ACL reconstruction does not prevent OA, but ACL reconstruction can delay its onset [25]. 

This is in sharp contrast to other studies that have found no statistical difference in knee osteoarthritis between operative versus nonoperative treatment groups [26,27]. 

A study by Daniel et al [28] concluded that patients who had undergone ACL reconstruction had a higher level of arthrosis by radiograph and bone scan evaluation. Overall, a comparison of bone scan scores for patients who ACL reconstruction as compared to those who did not have surgery revealed a greater incidence of arthrosis in patients who had reconstructed knees.


Risk of arthroplasty after ACL injury

Studies evaluating the risk of knee replacement after ACL injuries is lacking probably because the incidence is very low. Leroux et al (22) did a population-based matched cohort study to evaluate the risk of arthroplasty following ACL reconstruction. They obtained administrative databases of patients who had ACL reconstruction in Ontario, Canada, from 1993 to 2008. They identified 30,301 patients who had ACL reconstruction and 151,362 individuals from the general population with similar demographic variables. They found that 209 patients with ACL reconstruction and 125 patients from the general population had knee arthroplasty. The cumulative incidence of knee arthroplasty following ACL reconstruction after 15 years was low at 1.4% and in the general population, it was 0.2%. Age of 50 years or more, female sex, comorbidity, surgeon annual volume of ACL reconstruction of 12 or less per year, and reconstruction of the ACL done at a university-affiliated hospital, increased the odds of knee arthroplasty. Male sex and an age of 20 years or less were protective indicators. Meniscal tears, however, were not associated with an increased risk of knee arthroplasty.

The limitations of this level 3 study was that it is not known how many of these patients had OA at the time of ACL reconstruction and neither was information about concomitant PCL injury and revision reconstructions available.


Conclusion

Post-traumatic osteoarthritis (PTOA) develops after injury to the joint. The injuries include intra-articular fractures, ligament injuries, and cartilage (articular or meniscus) injuries.

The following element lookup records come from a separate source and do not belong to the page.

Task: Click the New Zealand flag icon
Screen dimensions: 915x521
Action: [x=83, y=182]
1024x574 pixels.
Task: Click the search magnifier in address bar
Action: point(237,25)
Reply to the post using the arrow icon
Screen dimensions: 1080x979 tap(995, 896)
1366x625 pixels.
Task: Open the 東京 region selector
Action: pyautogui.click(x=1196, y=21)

PTOA  accounts for nearly 12% of all arthritis.

Unlike idiopathic OA which occurs in older people, PTOA represents a cause of functional disability in a younger population because joint injuries are more often

sustained by younger individuals. 

Risk factors for knee PTOA are anterior cruciate ligament (ACL) injury, meniscus tears, patellar dislocation, posterior cruciate ligament tears, and intra-articular fractures.

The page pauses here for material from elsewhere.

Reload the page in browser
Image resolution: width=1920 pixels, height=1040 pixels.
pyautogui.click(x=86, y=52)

ACL injuries are a common cause of PTOA of the knee. The incidence of ACL tears has been estimated at 0.8 per 1,000 people in the general population. About 50% of ACL tears are accompanied by meniscal injury at the time of the acute injury. In the chronic ACL-deficient knee, meniscal tears have been seen in about 80% of the patient population. The incidence of knee OA is higher when there is an ACL tear with a meniscal tear.

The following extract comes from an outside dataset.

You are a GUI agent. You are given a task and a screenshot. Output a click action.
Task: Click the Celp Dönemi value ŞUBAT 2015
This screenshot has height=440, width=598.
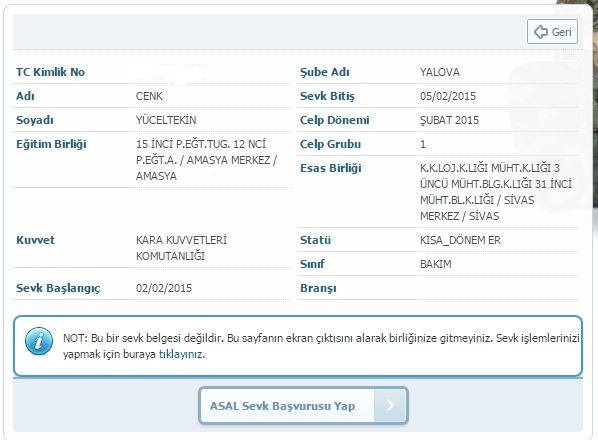(x=449, y=120)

The prevalence of radiographic knee OA at 10 years after an anterior cruciate ligament injury varies from 0% to 100%. The prevalence of symptomatic knee OA in the tibiofemoral joint is 35% and in the patellofemoral joint 15%, following an ACL injury.

ACL reconstruction does not prevent OA. Some studies suggest that the incidence of OA is lower after ACL reconstruction as compared to no surgery, others say that the incidence is the same and there is also evidence to show that the incidence is higher after ACL reconstruction.

The cumulative incidence of knee arthroplasty following ACL reconstruction after 15 years is low at 1.4% and in the general population, it is 0.2%. Meniscal tears, however, are not associated with an increased risk of knee arthroplasty.